Is there a way to fix a Discord bot that doesn't recognize other users' speech?

Liam_25Meditation · April 18, 2025, 10:35am

Hey everyone! I’m having trouble with my Discord bot. It’s supposed to listen to what people say in voice channels and move them if they use a certain word. But it only works when I talk. It doesn’t pick up other people’s voices at all.

I’ve tried different libraries and methods, including Discord’s audio features and FFmpeg. Nothing seems to work right. I even added a console output to see what words are being detected, but it only shows my own speech.

Here’s a simplified version of my code:

import discord
import vosk
import asyncio
import pyaudio

bot = discord.Bot()
model = vosk.Model('path/to/model')
audio_queue = asyncio.Queue()

async def process_audio(vc):
    recognizer = vosk.KaldiRecognizer(model, 16000)
    while vc.is_connected():
        audio = await audio_queue.get()
        if recognizer.AcceptWaveform(audio):
            result = recognizer.Result()
            print(f"Heard: {result}")
            if 'target_word' in result:
                # Move users

@bot.event
async def on_voice_state_update(member, before, after):
    if after.channel and bot.user not in after.channel.members:
        vc = await after.channel.connect()
        asyncio.create_task(process_audio(vc))

bot.run('YOUR_TOKEN')

Any ideas on how to make it recognize everyone’s speech? Thanks in advance!

John_Clever · April 26, 2025, 4:51pm

I’ve encountered this problem before. The issue likely stems from how Discord handles audio streams. By default, bots only receive the combined audio of all users, not individual streams. To overcome this, you’ll need to implement a solution that separates individual user audio.

Consider using a library like discord-speech-recognition, which is designed to handle multi-user speech recognition for Discord bots. It integrates well with discord.py and can differentiate between speakers.

Alternatively, you could explore using Discord’s API to get raw voice data and process it separately.
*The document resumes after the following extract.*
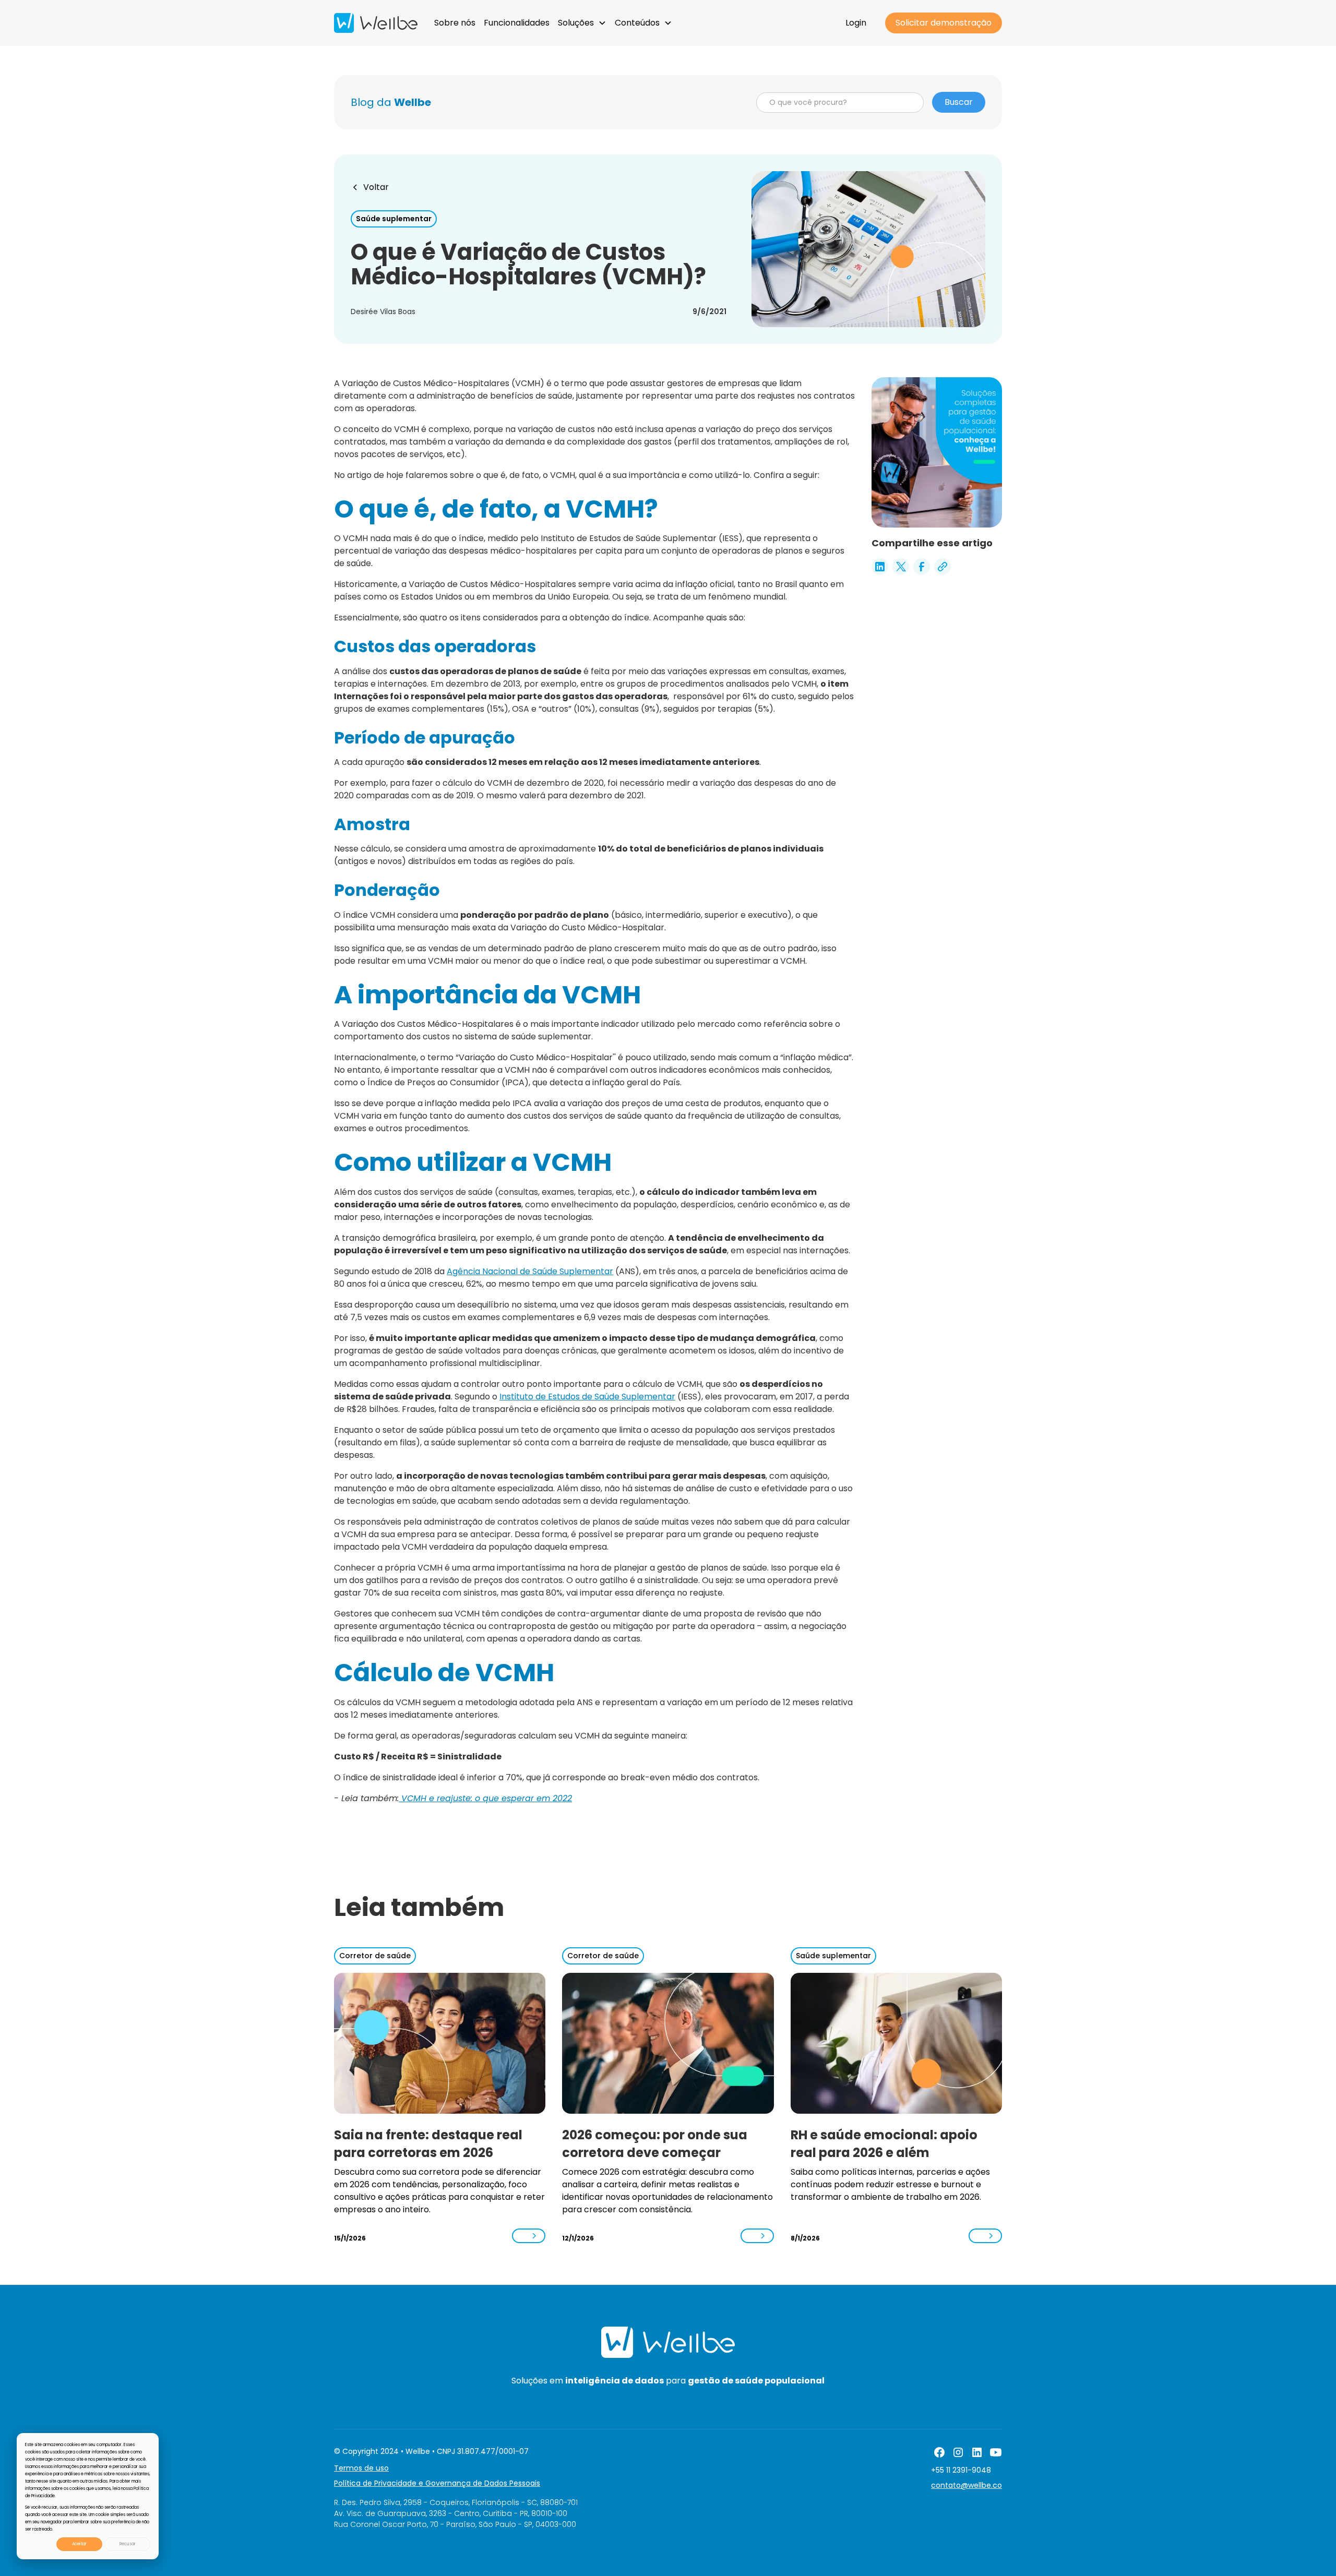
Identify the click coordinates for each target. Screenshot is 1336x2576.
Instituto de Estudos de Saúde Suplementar (587, 1397)
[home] (376, 22)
This approach is more complex but offers greater control over audio processing.

Remember to thoroughly test your solution across different servers and user configurations to ensure reliability.

Nova56 · April 23, 2025, 2:55pm

Hey Liam, I feel your frustration. I’ve been there with my own Discord bot projects. One thing that really helped me was switching to the discord.py library and using its voice_client.listen() method. It’s designed to capture audio from all users in a voice channel, not just the bot owner.

Also, double-check your bot’s permissions on the server. It needs ‘Voice Activity’ permission to hear other users. I once spent hours debugging only to realize I’d forgotten to grant that permission!

If you’re still having trouble, you might want to look into using a dedicated speech recognition service like Google Cloud Speech-to-Text API. It’s more robust for multi-user environments. Just be aware it can get pricey if your bot is in many servers.

Keep at it, and don’t hesitate to ask for more help if you need it. Discord bot development can be tricky, but it’s super rewarding when you get it working!

amelial · April 23, 2025, 11:11am

hey there! i’ve had similar issues before. have u checked ur bot’s permissions? sometimes it needs specific voice perms to hear others. also, make sure ur using the right audio sink in ur code. discord.py’s voice_client.listen() might help. good luck fixing it!